(I’m bringing back “rambling posts”, because this is all I do here now.)

I’m writing this in the dark. Well, almost. It’s sunset. The 25th of May, a lovely Monday, at 6:45PM, second stick of Cigarette within the hour, 30 minutes of dancing to Harry’s second record. Currently at Fine Line. Majestic.

I binge-watched The Midnight Gospel at around 12:00AM today, and ugly cried at Episode 8. I loved the show so much that I watched it a second time when I woke up, and ugly cried again. Something about the way the characters tackled Death that really hit me.
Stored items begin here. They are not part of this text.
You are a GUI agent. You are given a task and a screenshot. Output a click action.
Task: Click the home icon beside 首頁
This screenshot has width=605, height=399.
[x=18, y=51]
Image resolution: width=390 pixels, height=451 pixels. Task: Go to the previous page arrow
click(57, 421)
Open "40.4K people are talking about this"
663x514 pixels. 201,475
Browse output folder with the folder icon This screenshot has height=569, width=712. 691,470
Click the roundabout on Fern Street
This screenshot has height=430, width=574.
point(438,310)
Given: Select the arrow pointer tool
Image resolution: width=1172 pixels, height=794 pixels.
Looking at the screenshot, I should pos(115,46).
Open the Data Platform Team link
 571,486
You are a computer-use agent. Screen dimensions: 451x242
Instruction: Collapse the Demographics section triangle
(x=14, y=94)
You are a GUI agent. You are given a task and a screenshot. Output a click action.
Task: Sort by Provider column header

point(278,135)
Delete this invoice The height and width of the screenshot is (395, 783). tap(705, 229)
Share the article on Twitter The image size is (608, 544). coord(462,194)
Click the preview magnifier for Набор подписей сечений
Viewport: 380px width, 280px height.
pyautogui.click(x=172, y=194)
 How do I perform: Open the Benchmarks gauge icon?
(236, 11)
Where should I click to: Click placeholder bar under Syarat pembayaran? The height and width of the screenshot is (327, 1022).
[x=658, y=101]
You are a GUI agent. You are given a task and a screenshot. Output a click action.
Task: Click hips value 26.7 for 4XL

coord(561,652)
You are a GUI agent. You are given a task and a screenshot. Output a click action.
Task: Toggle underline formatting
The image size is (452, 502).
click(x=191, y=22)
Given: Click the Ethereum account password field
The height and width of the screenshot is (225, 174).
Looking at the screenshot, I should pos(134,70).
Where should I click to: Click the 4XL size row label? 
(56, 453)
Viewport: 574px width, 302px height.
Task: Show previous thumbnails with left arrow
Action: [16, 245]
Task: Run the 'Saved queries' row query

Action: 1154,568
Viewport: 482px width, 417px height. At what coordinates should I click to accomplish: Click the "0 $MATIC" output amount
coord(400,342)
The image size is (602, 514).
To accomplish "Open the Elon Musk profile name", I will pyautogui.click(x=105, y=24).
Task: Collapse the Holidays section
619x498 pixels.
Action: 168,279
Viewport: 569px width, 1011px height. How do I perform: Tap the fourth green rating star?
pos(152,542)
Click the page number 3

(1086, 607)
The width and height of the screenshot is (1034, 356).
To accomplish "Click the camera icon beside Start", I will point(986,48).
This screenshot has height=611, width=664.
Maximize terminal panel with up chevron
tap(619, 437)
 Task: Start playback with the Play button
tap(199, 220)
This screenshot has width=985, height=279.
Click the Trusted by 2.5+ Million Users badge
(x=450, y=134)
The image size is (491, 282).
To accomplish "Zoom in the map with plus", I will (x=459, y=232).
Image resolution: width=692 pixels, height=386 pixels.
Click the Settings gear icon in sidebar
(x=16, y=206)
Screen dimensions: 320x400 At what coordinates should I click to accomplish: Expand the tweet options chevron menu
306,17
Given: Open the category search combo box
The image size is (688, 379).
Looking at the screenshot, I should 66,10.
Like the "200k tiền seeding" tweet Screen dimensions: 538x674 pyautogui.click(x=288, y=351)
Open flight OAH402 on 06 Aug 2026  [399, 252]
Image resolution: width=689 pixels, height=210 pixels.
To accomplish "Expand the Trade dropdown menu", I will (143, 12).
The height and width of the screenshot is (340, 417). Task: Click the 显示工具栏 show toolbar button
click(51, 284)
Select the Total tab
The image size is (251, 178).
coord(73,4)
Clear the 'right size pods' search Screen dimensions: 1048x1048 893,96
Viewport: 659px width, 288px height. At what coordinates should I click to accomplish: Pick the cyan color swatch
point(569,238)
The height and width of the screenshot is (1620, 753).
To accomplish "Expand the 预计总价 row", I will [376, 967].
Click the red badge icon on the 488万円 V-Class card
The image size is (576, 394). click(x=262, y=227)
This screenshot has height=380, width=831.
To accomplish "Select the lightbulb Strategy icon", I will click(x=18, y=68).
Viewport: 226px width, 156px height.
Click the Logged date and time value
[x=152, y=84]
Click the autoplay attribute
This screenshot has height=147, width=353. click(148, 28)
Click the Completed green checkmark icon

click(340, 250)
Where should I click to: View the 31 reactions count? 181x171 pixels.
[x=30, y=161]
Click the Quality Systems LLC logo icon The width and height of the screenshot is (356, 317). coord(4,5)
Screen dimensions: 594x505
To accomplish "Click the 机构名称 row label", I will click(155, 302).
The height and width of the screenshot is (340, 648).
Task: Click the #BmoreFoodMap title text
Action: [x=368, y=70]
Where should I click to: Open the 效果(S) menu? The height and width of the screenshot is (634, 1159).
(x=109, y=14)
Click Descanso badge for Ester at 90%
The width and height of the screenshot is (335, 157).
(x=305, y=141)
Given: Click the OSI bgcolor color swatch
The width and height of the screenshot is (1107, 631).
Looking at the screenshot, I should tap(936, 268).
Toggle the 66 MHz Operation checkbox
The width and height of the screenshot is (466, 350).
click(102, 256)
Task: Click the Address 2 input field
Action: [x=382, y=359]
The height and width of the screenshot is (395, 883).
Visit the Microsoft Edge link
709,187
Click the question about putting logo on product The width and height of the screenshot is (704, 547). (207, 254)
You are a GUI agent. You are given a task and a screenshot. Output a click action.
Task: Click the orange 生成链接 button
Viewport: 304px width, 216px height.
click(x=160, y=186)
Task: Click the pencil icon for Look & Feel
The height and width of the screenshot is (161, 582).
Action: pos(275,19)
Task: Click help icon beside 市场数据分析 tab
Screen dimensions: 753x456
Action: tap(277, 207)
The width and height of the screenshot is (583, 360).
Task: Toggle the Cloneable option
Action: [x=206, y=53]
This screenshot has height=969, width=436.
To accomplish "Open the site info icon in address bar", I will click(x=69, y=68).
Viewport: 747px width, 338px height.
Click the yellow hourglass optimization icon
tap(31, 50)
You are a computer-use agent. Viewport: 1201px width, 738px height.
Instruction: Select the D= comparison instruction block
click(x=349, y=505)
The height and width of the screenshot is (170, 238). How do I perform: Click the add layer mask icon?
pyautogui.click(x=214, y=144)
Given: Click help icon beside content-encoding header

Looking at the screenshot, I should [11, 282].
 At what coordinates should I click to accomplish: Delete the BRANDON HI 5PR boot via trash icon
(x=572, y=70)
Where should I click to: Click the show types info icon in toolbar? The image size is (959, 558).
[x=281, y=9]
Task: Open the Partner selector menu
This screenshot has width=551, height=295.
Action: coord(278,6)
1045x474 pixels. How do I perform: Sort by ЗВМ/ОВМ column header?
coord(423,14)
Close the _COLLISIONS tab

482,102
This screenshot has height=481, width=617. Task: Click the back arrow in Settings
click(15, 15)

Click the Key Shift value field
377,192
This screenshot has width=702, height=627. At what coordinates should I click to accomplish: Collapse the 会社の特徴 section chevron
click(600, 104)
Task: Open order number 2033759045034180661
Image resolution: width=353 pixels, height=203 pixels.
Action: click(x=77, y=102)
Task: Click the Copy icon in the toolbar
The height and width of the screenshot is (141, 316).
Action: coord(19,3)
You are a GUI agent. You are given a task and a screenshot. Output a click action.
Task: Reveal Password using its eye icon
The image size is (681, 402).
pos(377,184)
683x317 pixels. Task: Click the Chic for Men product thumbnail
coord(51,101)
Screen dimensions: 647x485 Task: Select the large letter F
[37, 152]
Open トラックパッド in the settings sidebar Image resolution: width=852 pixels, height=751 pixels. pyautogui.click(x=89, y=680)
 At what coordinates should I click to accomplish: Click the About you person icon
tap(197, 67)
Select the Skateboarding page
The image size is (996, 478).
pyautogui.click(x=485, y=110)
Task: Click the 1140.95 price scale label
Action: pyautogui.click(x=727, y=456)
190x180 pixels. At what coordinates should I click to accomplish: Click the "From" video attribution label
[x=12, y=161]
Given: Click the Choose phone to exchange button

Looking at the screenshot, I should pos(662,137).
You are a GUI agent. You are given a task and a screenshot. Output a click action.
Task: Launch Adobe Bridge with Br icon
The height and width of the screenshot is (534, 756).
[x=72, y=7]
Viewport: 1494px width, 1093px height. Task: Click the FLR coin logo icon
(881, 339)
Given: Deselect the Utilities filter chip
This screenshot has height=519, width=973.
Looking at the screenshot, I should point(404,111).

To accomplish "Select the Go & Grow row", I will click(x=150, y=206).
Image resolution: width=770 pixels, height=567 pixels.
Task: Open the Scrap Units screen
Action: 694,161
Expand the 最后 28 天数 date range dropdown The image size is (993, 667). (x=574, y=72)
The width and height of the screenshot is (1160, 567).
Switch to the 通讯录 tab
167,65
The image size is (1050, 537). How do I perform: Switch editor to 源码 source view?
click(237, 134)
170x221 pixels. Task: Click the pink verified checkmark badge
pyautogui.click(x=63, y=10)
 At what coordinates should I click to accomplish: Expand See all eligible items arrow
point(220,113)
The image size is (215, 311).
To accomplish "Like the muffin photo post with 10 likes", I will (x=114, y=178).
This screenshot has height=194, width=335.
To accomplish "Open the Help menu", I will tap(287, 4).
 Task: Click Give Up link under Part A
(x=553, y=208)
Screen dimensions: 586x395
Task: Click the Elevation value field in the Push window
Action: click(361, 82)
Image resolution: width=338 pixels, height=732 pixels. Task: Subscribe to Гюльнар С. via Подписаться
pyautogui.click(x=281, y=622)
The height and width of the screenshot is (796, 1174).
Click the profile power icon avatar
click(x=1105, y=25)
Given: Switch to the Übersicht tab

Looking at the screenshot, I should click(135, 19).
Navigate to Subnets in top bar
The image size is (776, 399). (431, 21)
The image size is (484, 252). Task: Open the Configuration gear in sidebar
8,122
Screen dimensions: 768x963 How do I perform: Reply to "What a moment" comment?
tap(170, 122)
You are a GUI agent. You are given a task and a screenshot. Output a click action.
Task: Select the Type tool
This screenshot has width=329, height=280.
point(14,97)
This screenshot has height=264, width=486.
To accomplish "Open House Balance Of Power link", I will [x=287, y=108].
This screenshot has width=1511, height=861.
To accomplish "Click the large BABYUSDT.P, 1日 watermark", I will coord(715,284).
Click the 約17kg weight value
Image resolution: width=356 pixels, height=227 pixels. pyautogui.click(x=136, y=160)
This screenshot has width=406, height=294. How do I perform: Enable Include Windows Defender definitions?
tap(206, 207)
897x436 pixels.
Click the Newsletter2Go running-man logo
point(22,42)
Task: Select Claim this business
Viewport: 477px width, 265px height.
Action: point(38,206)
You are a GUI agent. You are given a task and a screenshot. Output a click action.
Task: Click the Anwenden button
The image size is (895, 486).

There’s so much discussion on forgetting how to live in the present that was mentioned in the show that got to me. As humans we’re programmed to constantly progress, look forward to what we’re supposed to be doing in the next hour. Get this done, then that to get that other thing done. The list is endless. We’re constantly striving to “what lies ahead”.

We’ve always known that life is uncertain, it’s why we work towards controlling everything we could so we don’t ever find ourselves in a situation where we worry about the uncertainty. But that’s cheating. The pandemic proved that to me. In a split second, things could change, and they have — we haven’t learned from our history, apparently. Technology would aid us to make going through this easier, but honestly — it could only do so much.

Our troubles then are our troubles now, collectively. Well, excluding the Millionaires, Billionaires, and Jeff Bezos.

I know, I know. That’s where you’re going to counter me — “See what I mean, Abbie? About striving to be like those guys? They don’t have to worry the way they do. It’s why I can’t NOT hustle, and can’t NOT have my focus on one thing“.

Sure, but, in the middle of us working and working and striving and striving — I guess it’s not so bad to be present. To live a little. To know and learn other things that matter more than the material. And I am being realistic. I’m not saying those things don’t mean shit because they do — but there are other things that should top that on your list.

You know how in movies, when they leave you heartbroken because the Protagonists don’t live happily ever after, and you walk out of the Cinema thinking, “fuck … that could be me”. You know, like … the feeling you got after watching Brokeback Mountain, or Revolutionary Road.

It’s a fear that constantly eats at me. There’s only one thing I want in life, and the rest comes secondary. Then the World hit on the reset button right after I pressed on my own.

And that’s the thing : sometimes we end up being so concerned to be living in tragedy, that that’s what we’re headed towards, so much so that we forget that we might already be living our dream life, in a way.

So that’s what we work towards, I think. It’s not mainly, “how will this feel and look next year“, but more on “how do I feel right now, and if I died tomorrow, would I have called myself happy?

How am I doing … at the present? Here? Now? I guess that’s a different kind of pressure, isn’t it? That my friend, is called “LIFE”. Actual life. Not what Society thinks we should be doing, not what Society defines it as.

I took a break from writing this entry to look at the Sky from my Window. Then I started to cry. It was a good cry, I think.

Yeah, I’d like to think so.

It just felt good to thank the present for the gift of however life is for me. How can you not feel overwhelmed when despite being in a pandemic, you have so much to feel grateful for? I’m speaking to those of us who are privileged enough to have food on the table, a roof over our heads, clothes on our backs, and are healthy. I try not to discredit my feelings when I get stressed about how things are currently, but we’ve got the basics on lock. Right now, let’s focus on that.

I asked myself a question when I stared out at the orange and yellow hues hitting my face : “If a meteor hit Earth right this second, would I think I lived a full life?

The answer is “No“, because there’s so much more ahead of me, supposedly. But did I live my truth? Did I love wholeheartedly? Did I take a leap of faith, one that I am truly proud of? YES. YES. YES.

Apart from all the external things and beings, what’s one thing I possess that I could hold on to, that will never change, that will never fail me? My heart. And I have clung to this sucker since birth. All of the people and ~*feelings*~ it contains — it is my salvation. And regardless of what tomorrow brings, in the present, my heart will only have nothing but love.

If the world ended today, I would not have lived a full life yet, but my heart? Oh that, that is always full.